Lost in Space Season 2 VFX Breakdown By Cinesite

Cinesite’s team in Montreal led work on season 2 of the popular Netflix series, with our London division contributing some sequences. Production VFX supervisor was Jabbar Raisani and VFX producer Terron Pratt.
175 shots were delivered across 6 episodes, with work ranging from the robots to full CG space environments. 2,250 VFX Shots for season 2.

In the second episode, the crew of Jupiter 2 make their way back to the Resolute. Finding it abandoned and partially destroyed, they dock and explore. Scarecrow had been piloting the space station and has been roaming in near solitude until the explorers arrive. A menacing presence, he crawls on his damaged limbs, dragging himself along the Resolute’s long, empty corridors in pursuit of the children.

The first robot, which Will previously befriended, along with the SAR (Second Alien Robot) from the first series, was adapted and re-rigged to create Scarecrow. His flawed surface texture was hand-painted with scratches and gouges, even shivering flakes of metal were added to enhance his scuffed-up patina.

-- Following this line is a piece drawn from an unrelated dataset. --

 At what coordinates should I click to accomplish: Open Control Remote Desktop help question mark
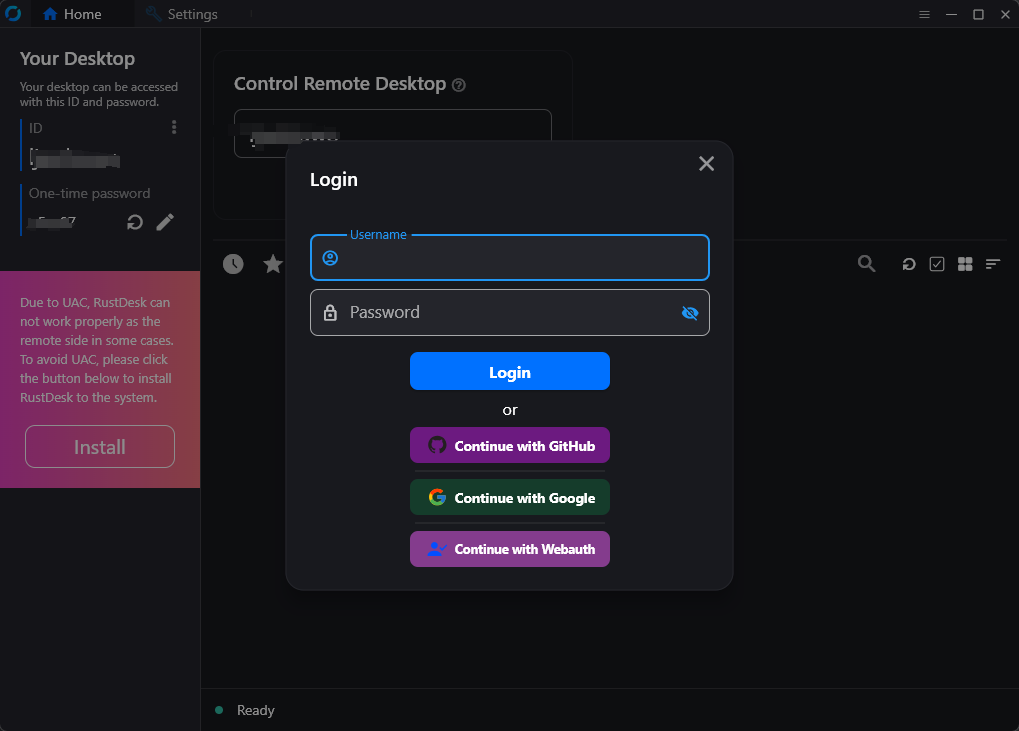tap(459, 85)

Scarecrow’s red faceplate, like SAR’s, reflects his mind or neural network. His moving, synaptic network has been damaged and his face reflects this by glitching, almost like a broken LED TV, as though his computer brain isn’t working right. He has a beaten-up boxer look, which was achieved using Nuke and applied as a moving texture map in 3D through Gaffer.

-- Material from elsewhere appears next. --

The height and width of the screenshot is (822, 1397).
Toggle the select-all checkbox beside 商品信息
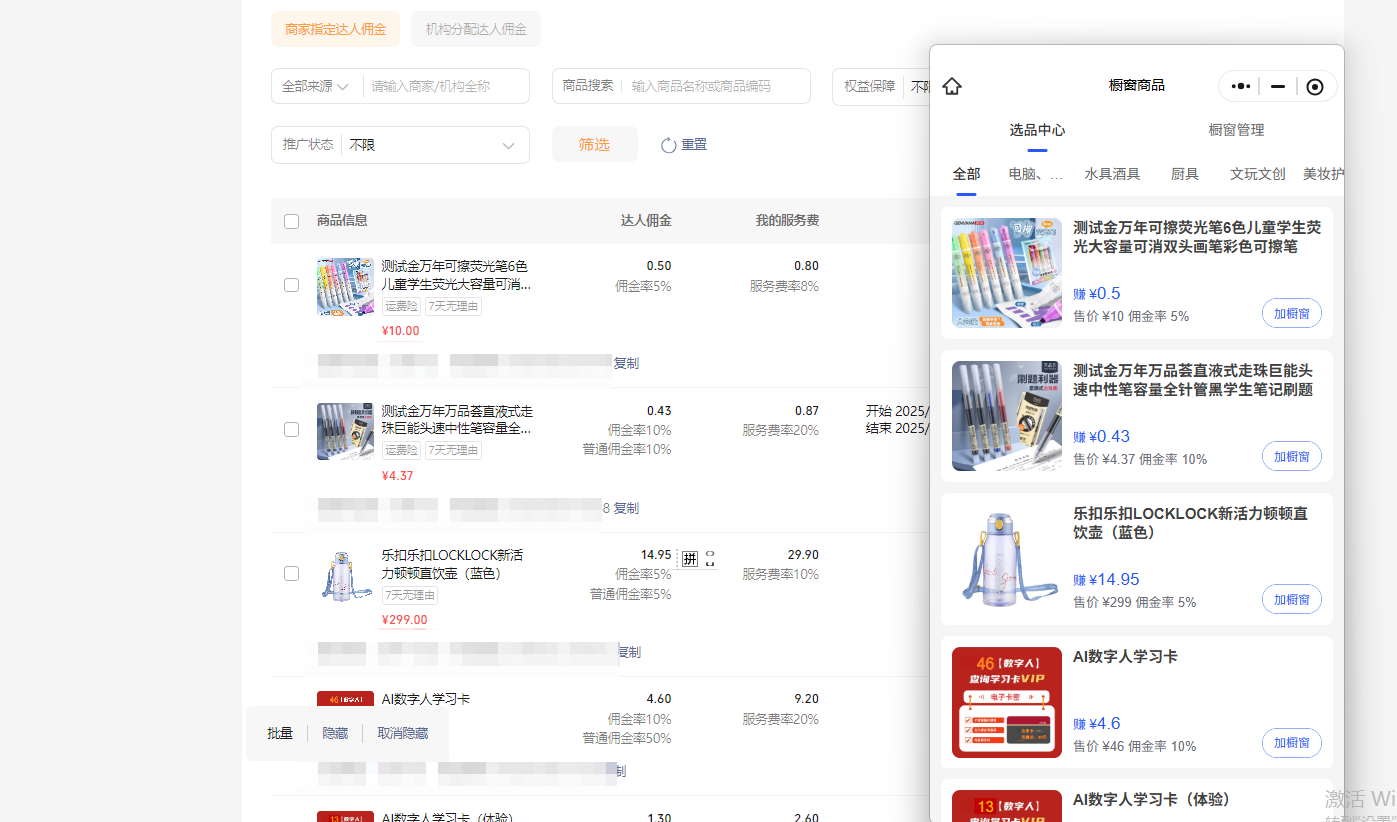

Despite his smashed-up, punch-drunk state, it was important that Scarecrow appears dangerous. Initial movement tests included pauses as he drags his defective limbs, but made him appear too weak. Ultimately, a more fluid, determined movement was favored and Scarecrow’s performance was hand-animated to achieve this.

In another sequence, Will attempts to repair the damaged robot, replacing his arm with one from another robot. As he raises the limb, its internal fibers intuitively attach with those in Scarecrow’s forearm. The integration and movement of the snaking wires were all hand-animated.

Full space environments with ships were also created. Early in episode 3, we see the Jupiter 2 docking on the Resolute.

The ships are propelled by gas jets, with finer steering handled by the pilot. Achieving a convincing sense of scale and weight was important; the movement takes place in zero gravity so a careful balance was needed between obeying real physics and achieving the movement the client needed, to work within the narrative context.

From a lighting perspective, there were also challenges for space environments. Audiences are used to seeing space photography which is lit by the Sun. Apart from that, there are few light sources other than light bouncing off the surface of the Earth. In the Resolute docking sequences, the planet they are near is orange, not blue like the Earth, so the light is generally warmer. Again, the lighting teams needed to find a balance between physics and believability to make it work.